[Rows of pointing data]
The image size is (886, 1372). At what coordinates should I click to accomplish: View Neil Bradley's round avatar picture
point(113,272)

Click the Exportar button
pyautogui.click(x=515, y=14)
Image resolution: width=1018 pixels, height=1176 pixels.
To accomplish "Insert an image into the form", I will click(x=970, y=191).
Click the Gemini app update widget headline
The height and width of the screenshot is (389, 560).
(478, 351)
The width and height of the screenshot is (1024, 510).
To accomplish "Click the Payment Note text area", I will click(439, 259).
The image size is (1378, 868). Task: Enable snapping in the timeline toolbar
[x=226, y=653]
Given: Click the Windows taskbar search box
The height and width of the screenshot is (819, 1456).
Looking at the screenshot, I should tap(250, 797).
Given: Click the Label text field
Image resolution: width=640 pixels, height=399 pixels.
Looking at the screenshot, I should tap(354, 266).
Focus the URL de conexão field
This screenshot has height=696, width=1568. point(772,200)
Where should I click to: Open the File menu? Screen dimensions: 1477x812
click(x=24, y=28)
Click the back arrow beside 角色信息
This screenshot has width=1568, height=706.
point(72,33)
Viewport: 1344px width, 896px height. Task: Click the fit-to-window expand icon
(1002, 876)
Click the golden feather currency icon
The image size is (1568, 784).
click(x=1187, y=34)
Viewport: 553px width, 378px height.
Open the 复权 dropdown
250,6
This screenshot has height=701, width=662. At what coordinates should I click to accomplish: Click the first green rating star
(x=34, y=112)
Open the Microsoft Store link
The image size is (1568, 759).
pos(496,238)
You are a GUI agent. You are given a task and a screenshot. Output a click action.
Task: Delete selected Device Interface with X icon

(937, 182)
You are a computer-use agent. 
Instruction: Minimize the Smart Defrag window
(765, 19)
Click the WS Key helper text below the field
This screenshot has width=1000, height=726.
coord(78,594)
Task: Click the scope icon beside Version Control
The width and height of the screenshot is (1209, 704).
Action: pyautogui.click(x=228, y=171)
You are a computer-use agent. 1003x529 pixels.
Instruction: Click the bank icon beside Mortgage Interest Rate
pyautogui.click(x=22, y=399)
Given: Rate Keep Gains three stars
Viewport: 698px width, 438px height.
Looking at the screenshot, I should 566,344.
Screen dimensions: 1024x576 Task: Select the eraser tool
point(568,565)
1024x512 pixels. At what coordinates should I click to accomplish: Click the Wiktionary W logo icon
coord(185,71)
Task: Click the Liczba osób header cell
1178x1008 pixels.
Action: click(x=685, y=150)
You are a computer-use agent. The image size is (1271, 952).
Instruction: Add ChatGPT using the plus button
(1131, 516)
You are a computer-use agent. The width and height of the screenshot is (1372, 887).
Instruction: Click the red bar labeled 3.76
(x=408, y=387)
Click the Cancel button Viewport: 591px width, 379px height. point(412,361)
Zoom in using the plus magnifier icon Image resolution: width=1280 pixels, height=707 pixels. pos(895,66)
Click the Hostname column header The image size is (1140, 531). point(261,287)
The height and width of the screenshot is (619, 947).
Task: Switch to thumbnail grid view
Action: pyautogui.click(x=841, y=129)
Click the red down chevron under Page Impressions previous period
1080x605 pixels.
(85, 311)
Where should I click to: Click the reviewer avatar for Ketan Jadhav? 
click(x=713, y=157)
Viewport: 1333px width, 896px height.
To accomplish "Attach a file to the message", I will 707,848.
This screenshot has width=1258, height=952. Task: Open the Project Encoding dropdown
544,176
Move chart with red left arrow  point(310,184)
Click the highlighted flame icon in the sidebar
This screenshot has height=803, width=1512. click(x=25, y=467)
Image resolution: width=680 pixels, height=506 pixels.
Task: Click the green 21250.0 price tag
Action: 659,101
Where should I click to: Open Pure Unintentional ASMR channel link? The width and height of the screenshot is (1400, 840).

SHORT TASK →
Write out the lines above again, replacing every "Viewport" with "Display" and keeping everything else the same.

WRITTEN REPLY →
The image size is (886, 1372). At what coordinates should I click to accomplish: View Neil Bradley's round avatar picture
point(113,272)

Click the Exportar button
pyautogui.click(x=515, y=14)
Image resolution: width=1018 pixels, height=1176 pixels.
To accomplish "Insert an image into the form", I will click(x=970, y=191).
Click the Gemini app update widget headline
The height and width of the screenshot is (389, 560).
(478, 351)
The width and height of the screenshot is (1024, 510).
To accomplish "Click the Payment Note text area", I will click(439, 259).
The image size is (1378, 868). Task: Enable snapping in the timeline toolbar
[x=226, y=653]
Given: Click the Windows taskbar search box
The height and width of the screenshot is (819, 1456).
Looking at the screenshot, I should tap(250, 797).
Given: Click the Label text field
Image resolution: width=640 pixels, height=399 pixels.
Looking at the screenshot, I should tap(354, 266).
Focus the URL de conexão field
This screenshot has height=696, width=1568. point(772,200)
Where should I click to: Open the File menu? Screen dimensions: 1477x812
click(x=24, y=28)
Click the back arrow beside 角色信息
This screenshot has width=1568, height=706.
point(72,33)
Display: 1344px width, 896px height. Task: Click the fit-to-window expand icon
(1002, 876)
Click the golden feather currency icon
The image size is (1568, 784).
click(x=1187, y=34)
Display: 553px width, 378px height.
Open the 复权 dropdown
250,6
This screenshot has height=701, width=662. At what coordinates should I click to accomplish: Click the first green rating star
(x=34, y=112)
Open the Microsoft Store link
The image size is (1568, 759).
pos(496,238)
You are a GUI agent. You are given a task and a screenshot. Output a click action.
Task: Delete selected Device Interface with X icon

(937, 182)
You are a computer-use agent. 
Instruction: Minimize the Smart Defrag window
(765, 19)
Click the WS Key helper text below the field
This screenshot has width=1000, height=726.
coord(78,594)
Task: Click the scope icon beside Version Control
The width and height of the screenshot is (1209, 704).
Action: pyautogui.click(x=228, y=171)
You are a computer-use agent. 1003x529 pixels.
Instruction: Click the bank icon beside Mortgage Interest Rate
pyautogui.click(x=22, y=399)
Given: Rate Keep Gains three stars
Display: 698px width, 438px height.
Looking at the screenshot, I should 566,344.
Screen dimensions: 1024x576 Task: Select the eraser tool
point(568,565)
1024x512 pixels. At what coordinates should I click to accomplish: Click the Wiktionary W logo icon
coord(185,71)
Task: Click the Liczba osób header cell
1178x1008 pixels.
Action: click(x=685, y=150)
You are a computer-use agent. The image size is (1271, 952).
Instruction: Add ChatGPT using the plus button
(1131, 516)
You are a computer-use agent. The width and height of the screenshot is (1372, 887).
Instruction: Click the red bar labeled 3.76
(x=408, y=387)
Click the Cancel button Display: 591px width, 379px height. point(412,361)
Zoom in using the plus magnifier icon Image resolution: width=1280 pixels, height=707 pixels. pos(895,66)
Click the Hostname column header The image size is (1140, 531). point(261,287)
The height and width of the screenshot is (619, 947).
Task: Switch to thumbnail grid view
Action: pyautogui.click(x=841, y=129)
Click the red down chevron under Page Impressions previous period
1080x605 pixels.
(85, 311)
Where should I click to: Click the reviewer avatar for Ketan Jadhav? 
click(x=713, y=157)
Display: 1333px width, 896px height.
To accomplish "Attach a file to the message", I will 707,848.
This screenshot has width=1258, height=952. Task: Open the Project Encoding dropdown
544,176
Move chart with red left arrow  point(310,184)
Click the highlighted flame icon in the sidebar
This screenshot has height=803, width=1512. click(x=25, y=467)
Image resolution: width=680 pixels, height=506 pixels.
Task: Click the green 21250.0 price tag
Action: 659,101
Where should I click to: Open Pure Unintentional ASMR channel link? The width and height of the screenshot is (1400, 840).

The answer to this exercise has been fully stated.